Ter acesso às mensagens, aos aplicativos e outros arquivos do aparelho do garoto pode ajudar a descobrir se ele também foi vítima de cyberbullying.
A prática de bullying se estabelece quando uma pessoa é alvo de provocação e agressão constantes, diferente de um episódio pontual. “No bullying presencial, as vítimas têm características que mostram uma falta de defesa. Ela é a escolhida. O bullying não é praticado com qualquer um e necessariamente requer plateia”, explica Maria Isabel da Silva Leme, professora do Instituto de Psicologia da USP e especializada no assunto. “O bullying é uma grande agressão e seus praticantes são agressores. Eles sabem que estão errados e querem se firmar às custas dos outros.”
Não existe maneira fácil de lidar com o bullying, diz Leme, mas o primeiro passo é dar a devida gravidade a esse comportamento. Ela recomenda também falar em sala de aula sobre respeito a diferenças e envolver as famílias.
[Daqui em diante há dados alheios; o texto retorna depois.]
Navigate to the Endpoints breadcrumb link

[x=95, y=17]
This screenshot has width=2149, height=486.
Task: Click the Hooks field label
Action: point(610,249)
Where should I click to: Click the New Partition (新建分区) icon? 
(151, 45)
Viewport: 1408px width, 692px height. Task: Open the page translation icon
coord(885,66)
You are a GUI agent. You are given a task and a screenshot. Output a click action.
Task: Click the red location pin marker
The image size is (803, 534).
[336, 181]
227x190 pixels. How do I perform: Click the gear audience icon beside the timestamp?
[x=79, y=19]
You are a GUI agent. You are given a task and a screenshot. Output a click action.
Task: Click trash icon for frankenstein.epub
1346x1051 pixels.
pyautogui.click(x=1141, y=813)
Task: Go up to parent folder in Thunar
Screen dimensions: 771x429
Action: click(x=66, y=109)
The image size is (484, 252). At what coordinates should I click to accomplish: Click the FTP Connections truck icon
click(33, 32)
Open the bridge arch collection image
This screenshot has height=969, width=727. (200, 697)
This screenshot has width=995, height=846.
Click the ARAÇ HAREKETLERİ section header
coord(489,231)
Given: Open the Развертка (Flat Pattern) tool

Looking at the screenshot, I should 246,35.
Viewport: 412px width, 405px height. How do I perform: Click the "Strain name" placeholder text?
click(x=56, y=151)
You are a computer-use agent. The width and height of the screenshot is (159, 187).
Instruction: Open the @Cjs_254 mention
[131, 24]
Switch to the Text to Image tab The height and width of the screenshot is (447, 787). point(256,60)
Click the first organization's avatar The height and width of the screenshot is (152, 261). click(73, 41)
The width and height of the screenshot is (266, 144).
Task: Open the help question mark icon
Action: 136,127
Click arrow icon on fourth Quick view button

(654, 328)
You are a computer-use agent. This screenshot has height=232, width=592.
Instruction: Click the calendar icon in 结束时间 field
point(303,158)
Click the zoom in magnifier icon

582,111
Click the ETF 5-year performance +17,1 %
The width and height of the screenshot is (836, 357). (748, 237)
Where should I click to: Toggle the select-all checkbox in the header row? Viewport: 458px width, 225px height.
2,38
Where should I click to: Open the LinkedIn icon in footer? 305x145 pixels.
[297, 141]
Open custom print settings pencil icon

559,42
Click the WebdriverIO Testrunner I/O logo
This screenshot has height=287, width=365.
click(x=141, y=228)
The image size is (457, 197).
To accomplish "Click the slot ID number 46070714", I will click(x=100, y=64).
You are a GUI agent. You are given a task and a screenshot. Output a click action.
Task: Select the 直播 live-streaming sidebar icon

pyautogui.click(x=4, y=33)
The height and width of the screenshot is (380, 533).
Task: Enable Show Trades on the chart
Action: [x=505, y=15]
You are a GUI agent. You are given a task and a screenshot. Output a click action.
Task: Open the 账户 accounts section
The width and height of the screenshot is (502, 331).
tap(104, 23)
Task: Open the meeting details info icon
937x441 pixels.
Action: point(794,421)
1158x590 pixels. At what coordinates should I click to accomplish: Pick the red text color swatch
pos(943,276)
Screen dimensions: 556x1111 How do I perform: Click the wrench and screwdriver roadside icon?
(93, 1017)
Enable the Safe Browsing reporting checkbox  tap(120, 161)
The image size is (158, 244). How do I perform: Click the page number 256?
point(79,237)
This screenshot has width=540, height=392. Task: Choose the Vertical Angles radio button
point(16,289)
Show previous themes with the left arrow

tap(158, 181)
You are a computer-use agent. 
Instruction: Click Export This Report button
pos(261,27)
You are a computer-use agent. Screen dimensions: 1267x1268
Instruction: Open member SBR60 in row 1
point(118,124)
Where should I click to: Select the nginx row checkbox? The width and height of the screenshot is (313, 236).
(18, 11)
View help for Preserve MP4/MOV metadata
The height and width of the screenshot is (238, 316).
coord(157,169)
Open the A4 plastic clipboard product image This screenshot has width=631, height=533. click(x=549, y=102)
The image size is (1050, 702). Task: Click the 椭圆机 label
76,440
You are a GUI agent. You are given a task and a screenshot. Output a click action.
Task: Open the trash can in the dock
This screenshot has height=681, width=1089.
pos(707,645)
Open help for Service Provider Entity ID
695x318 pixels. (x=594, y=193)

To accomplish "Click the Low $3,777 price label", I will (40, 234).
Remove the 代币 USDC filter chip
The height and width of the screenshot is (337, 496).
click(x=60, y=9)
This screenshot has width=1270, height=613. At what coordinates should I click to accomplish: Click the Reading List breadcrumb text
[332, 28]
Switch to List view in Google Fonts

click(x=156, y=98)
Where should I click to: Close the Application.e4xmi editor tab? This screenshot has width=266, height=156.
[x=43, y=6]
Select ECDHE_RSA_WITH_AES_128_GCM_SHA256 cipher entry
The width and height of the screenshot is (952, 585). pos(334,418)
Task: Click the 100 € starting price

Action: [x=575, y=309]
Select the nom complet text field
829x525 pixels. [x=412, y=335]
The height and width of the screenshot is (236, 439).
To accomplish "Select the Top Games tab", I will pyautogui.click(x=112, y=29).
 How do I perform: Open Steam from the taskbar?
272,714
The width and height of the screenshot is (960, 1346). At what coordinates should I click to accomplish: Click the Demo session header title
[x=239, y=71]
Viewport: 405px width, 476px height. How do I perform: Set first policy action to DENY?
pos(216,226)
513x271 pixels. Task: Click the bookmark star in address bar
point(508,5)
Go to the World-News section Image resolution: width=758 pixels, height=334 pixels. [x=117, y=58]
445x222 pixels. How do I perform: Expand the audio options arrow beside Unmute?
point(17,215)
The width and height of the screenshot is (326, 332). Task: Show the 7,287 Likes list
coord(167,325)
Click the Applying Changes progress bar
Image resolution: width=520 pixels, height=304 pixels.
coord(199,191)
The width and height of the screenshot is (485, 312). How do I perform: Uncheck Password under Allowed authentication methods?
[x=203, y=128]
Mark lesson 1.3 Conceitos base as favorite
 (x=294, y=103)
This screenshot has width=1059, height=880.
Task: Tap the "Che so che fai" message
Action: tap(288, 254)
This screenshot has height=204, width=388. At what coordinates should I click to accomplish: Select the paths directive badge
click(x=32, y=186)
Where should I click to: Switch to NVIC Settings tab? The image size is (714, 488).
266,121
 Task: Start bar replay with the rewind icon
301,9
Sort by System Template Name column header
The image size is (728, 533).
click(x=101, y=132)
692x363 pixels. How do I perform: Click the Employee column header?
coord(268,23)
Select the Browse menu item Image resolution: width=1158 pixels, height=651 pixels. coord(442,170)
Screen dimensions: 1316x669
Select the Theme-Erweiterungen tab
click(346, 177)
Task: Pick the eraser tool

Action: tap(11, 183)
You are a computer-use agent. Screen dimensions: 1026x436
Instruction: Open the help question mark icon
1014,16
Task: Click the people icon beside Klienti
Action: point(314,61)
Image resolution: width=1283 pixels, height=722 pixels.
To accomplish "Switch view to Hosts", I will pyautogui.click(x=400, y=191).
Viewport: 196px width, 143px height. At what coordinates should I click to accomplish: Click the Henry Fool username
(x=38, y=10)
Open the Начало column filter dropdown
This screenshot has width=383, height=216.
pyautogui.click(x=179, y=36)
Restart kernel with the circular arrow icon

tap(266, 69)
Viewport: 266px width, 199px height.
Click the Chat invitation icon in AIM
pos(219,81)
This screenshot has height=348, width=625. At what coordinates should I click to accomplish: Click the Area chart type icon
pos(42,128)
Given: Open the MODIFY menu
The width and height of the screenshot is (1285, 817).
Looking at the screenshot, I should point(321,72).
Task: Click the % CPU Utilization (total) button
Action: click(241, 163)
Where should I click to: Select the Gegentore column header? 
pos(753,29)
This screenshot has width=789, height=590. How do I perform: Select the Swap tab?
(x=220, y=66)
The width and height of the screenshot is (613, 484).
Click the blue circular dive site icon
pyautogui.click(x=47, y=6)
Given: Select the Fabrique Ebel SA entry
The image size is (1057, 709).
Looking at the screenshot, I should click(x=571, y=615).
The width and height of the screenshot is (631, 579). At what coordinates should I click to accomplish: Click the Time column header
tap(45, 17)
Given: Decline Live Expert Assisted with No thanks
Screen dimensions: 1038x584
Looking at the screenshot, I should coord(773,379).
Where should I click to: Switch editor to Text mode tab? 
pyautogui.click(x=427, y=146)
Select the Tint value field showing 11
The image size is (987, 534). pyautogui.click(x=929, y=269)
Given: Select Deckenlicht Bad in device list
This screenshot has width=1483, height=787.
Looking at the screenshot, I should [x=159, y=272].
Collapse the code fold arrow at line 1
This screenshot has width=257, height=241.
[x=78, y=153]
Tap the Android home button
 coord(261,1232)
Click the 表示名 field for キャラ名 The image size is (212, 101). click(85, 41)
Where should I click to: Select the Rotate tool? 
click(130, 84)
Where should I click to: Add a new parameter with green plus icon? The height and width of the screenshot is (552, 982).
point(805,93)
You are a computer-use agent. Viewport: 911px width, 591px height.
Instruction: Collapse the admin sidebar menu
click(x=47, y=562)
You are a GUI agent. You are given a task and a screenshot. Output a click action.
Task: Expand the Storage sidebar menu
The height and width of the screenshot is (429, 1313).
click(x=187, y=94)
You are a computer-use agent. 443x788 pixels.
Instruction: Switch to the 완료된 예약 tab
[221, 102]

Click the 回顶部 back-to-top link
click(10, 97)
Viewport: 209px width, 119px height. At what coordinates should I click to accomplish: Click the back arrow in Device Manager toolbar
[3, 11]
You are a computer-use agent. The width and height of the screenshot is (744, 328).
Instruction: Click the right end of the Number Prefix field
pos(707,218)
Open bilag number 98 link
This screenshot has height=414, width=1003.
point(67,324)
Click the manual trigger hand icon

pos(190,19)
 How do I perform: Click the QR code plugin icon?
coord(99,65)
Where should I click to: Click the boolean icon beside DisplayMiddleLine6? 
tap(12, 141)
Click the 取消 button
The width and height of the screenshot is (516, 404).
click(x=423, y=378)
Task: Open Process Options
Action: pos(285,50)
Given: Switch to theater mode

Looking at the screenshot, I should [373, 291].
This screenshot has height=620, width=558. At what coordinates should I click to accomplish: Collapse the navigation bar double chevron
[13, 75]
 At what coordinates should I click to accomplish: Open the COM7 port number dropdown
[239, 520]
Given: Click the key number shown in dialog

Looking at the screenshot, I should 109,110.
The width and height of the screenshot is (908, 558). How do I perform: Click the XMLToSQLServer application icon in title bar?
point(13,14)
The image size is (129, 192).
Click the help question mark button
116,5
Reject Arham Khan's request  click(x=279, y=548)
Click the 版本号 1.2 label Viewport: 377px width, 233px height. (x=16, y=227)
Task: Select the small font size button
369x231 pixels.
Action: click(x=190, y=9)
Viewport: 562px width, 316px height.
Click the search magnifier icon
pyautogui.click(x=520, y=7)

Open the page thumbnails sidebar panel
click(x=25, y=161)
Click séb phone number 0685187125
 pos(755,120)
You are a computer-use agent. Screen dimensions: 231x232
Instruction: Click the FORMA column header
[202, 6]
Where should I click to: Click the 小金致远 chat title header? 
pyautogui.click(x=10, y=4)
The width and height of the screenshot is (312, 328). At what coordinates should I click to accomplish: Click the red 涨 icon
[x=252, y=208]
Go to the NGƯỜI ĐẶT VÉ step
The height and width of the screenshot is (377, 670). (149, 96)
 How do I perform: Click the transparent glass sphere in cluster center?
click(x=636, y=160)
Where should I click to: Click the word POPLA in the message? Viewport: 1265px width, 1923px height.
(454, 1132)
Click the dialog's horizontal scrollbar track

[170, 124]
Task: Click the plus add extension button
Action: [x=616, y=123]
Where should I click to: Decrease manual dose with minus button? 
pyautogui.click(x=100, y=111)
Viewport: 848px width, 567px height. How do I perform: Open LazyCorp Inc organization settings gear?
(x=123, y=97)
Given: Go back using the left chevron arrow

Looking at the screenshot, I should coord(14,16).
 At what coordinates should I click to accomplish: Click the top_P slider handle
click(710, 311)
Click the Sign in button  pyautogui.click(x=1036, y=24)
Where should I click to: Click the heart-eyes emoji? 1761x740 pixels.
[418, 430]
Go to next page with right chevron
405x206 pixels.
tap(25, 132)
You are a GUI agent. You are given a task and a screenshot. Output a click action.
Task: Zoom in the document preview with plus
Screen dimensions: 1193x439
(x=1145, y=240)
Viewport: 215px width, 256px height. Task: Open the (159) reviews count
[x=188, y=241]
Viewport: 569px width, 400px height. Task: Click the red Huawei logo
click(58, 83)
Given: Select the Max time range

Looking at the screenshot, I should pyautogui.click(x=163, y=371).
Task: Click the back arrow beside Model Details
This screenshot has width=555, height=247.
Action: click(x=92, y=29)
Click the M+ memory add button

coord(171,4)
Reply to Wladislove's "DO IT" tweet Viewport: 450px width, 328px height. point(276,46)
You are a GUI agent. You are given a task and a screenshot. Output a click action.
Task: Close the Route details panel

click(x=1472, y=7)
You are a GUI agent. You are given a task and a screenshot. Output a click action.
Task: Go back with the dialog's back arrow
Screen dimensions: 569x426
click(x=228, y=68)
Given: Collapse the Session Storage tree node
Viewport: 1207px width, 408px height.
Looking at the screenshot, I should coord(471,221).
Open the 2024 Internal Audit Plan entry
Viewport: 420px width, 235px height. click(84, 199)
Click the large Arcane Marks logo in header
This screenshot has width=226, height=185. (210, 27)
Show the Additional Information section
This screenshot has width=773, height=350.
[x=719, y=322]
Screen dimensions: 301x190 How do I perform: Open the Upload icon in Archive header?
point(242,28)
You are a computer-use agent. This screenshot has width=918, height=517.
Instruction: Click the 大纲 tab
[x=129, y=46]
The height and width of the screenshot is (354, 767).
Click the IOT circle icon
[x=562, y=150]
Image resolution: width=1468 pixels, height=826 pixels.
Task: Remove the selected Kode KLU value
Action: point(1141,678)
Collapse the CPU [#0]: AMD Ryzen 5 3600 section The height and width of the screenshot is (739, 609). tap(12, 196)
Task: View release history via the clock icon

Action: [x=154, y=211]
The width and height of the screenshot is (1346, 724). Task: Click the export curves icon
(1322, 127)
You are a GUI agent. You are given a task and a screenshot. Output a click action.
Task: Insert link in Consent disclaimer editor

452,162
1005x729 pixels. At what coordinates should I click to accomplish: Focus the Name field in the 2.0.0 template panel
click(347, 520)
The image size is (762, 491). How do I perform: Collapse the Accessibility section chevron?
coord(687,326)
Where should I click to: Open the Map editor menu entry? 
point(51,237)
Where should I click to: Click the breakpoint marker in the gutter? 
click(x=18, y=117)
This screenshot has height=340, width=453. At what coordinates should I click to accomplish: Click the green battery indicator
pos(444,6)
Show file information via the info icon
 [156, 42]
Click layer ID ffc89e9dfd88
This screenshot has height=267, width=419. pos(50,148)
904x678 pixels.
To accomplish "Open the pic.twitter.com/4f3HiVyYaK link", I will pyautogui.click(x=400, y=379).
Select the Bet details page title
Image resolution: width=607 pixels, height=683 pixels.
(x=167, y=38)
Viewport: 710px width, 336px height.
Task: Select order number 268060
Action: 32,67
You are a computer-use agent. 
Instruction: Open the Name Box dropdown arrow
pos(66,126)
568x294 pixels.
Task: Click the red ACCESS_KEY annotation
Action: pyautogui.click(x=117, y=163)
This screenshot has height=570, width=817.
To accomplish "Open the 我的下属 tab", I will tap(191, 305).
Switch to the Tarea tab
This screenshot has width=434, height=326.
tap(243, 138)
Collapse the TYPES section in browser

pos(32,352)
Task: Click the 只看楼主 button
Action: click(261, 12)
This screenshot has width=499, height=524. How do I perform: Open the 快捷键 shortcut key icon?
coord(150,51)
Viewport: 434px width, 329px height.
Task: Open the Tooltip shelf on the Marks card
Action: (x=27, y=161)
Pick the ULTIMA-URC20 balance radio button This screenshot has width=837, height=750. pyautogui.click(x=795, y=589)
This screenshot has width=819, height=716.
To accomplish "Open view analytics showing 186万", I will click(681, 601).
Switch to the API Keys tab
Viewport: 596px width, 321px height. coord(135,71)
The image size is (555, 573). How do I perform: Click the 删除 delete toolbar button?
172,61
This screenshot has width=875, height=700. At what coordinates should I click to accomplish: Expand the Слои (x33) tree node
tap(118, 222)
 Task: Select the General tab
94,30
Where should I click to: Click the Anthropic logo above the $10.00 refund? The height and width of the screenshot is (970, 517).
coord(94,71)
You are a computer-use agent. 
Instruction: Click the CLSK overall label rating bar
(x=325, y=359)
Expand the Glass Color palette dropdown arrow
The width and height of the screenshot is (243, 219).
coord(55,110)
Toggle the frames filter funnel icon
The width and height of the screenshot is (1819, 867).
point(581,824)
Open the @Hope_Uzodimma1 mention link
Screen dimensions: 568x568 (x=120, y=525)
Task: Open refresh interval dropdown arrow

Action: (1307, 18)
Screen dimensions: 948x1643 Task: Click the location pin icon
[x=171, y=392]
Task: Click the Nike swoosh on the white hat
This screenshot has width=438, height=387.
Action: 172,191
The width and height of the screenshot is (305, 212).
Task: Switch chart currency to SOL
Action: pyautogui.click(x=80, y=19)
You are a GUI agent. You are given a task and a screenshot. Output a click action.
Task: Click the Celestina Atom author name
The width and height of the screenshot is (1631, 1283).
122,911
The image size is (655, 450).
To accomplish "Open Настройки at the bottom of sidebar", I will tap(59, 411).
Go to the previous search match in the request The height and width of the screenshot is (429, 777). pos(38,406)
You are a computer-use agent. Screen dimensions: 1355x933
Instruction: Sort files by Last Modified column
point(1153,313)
Por fim, enfatiza que pais e docentes fiquem atentos a sinais, como perda de apetite e desejo repentino de faltar da escola, levando em conta que as agressões nem sempre são fáceis de detectar (quando acontecem pela internet, por exemplo).
Pedro Henrique Oliveira dos Santos tinha o hábito de ler muitos livros e mangás ao mesmo tempo. As suas leituras mais recentes foram Capitães de Areia, de Jorge Amado, Ataque aos Titãs, do mangaká Hajime Isayama, e Aimô: Uma viagem pelo nundos dos orixás, de Reginaldo Prandi. Ele sonhava em fazer faculdade fora do Brasil. Tinha o hábito de escrever anotações, passar marca-texto em frases e colocar post-it nas páginas de tudo que lia. Seus cadernos eram de um capricho notável. Na infância, aprendeu a tocar violoncelo em um projeto social, e o instrumento se tornou sua outra grande paixão, ao lado da literatura.
O Colégio Bandeirantes enviou uma coroa de flores para seu velório, e nunca mais entrou em contato com seus pais. Duas fotos de Santos estão no site da escola, publicadas em junho deste ano, como forma de mostrar valorização de seus alunos LGBTQIA+. Nas duas, ele aparece sorrindo.
A sua mãe ainda não teve coragem de escutar toda a mensagem de áudio, de 6 minutos e 12 segundos, que o seu filho enviou aos colegas de classe. “Não tenho forças.”
Se você estiver passando por um momento difícil, procure o Centro de Valorização da Vida (CVV), que oferece atendimento gratuito e sigiloso por telefone (no número 188), por e-mail e por chat, 24 horas por dia, ou presencialmente (confira os endereços no site da entidade).